Qaeda Case Undermined by F.B.I. Informant
By THE ASSOCIATED PRESS
Published: January 19, 2005
Filed at 4:23 p.m. ET
NEW YORK (AP) -- Attorney General John Ashcroft announced a major blow in the war on terror in March 2003: The government had charged a Muslim cleric with personally handing $20 million to Osama bin Laden.
But as the trial approaches for Sheik Mohammed Ali Hasan al-Moayad, the jurors are unlikely to hear that spectacular allegation. Its sole source, an FBI informant from Yemen, set himself on fire in front of the White House late last year, and it is all but certain prosecutors will not put him on the stand.
``The government has acted outrageously and unethically by trumpeting charges that it was not prepared to prove,'' said al-Moayad's attorney, William Goodman. ``Now they're hanging by their fingernails.''
U.S. Attorney Roslynn Mauskopf declined to comment.

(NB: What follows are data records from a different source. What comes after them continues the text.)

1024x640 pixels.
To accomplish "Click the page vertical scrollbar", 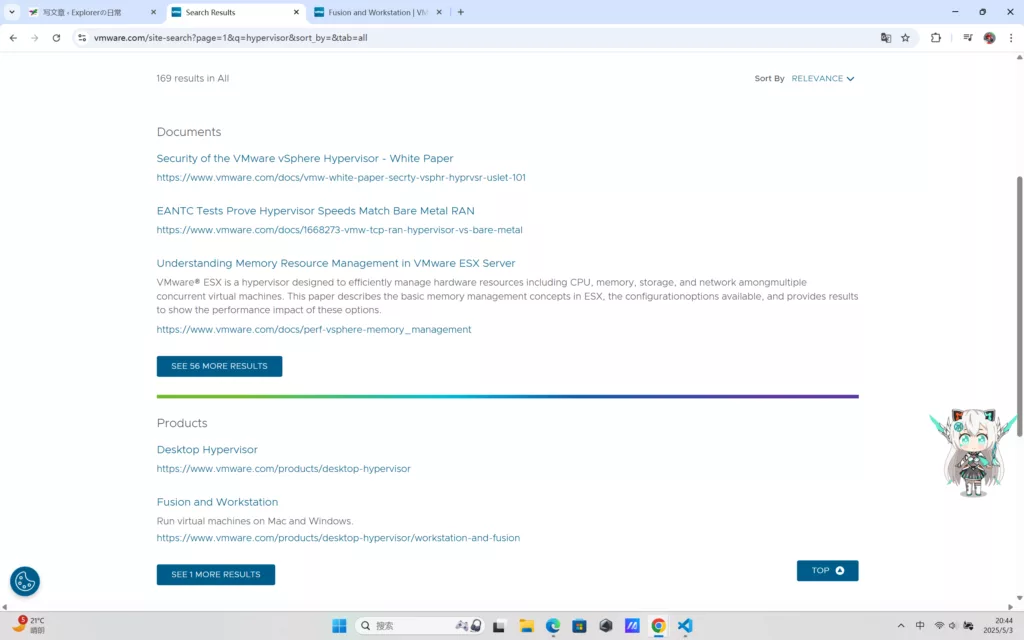I will click(1019, 300).
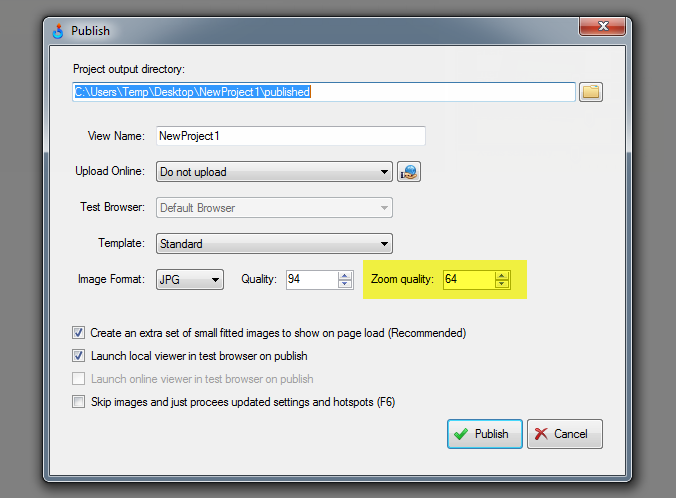Increase Quality value with up arrow
The image size is (676, 498).
(x=345, y=275)
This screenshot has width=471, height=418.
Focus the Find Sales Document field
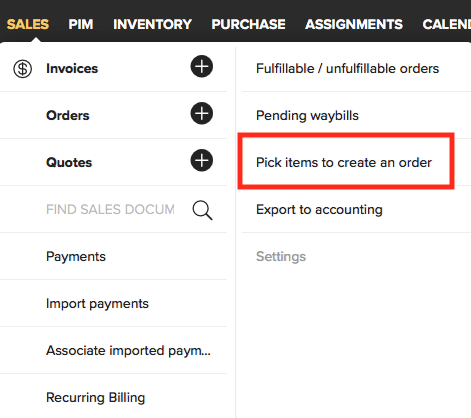110,209
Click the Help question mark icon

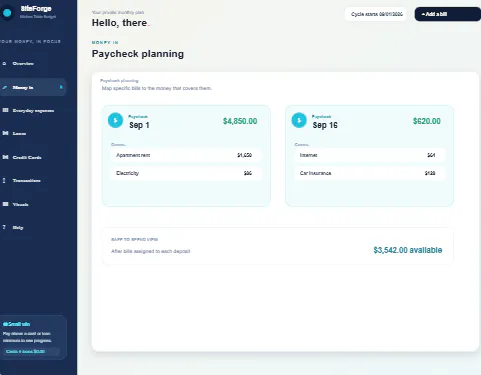tap(4, 227)
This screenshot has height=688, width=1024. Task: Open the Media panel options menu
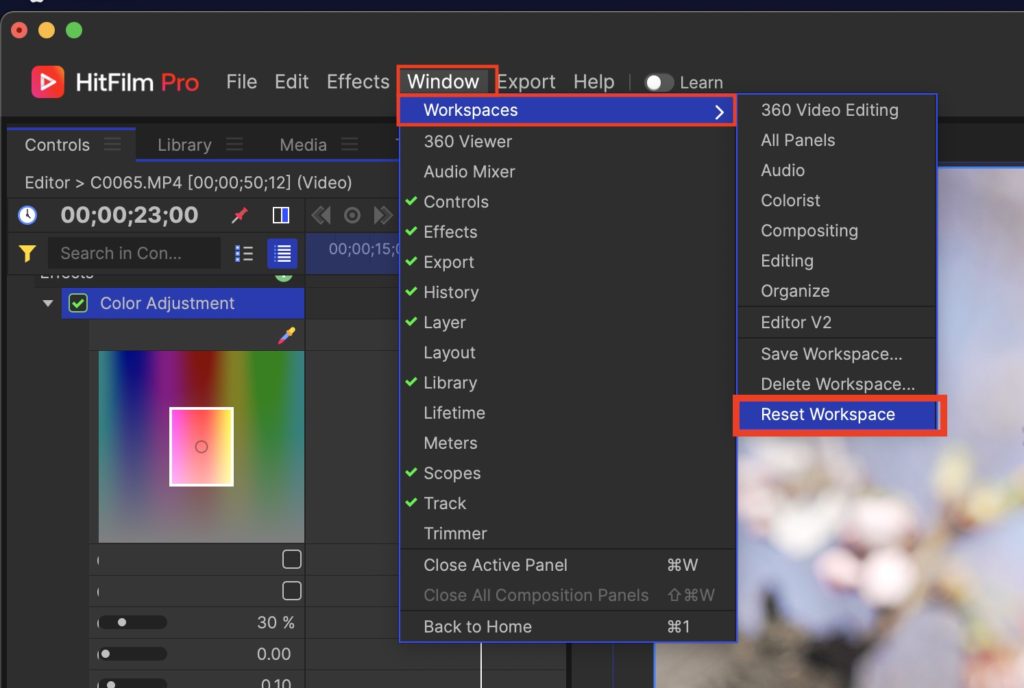pyautogui.click(x=349, y=144)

Al-Moayad, 56, and his Yemeni assistant Mohammed Mohsen Yahya Zayed are charged in federal court in Brooklyn with supporting al-Qaida and the Palestinian extremist group Hamas. Opening statements could start as early as next week, when the two men will join the small number of defendants tried in U.S. courts on al-Qaida-related charges since the Sept. 11 attacks.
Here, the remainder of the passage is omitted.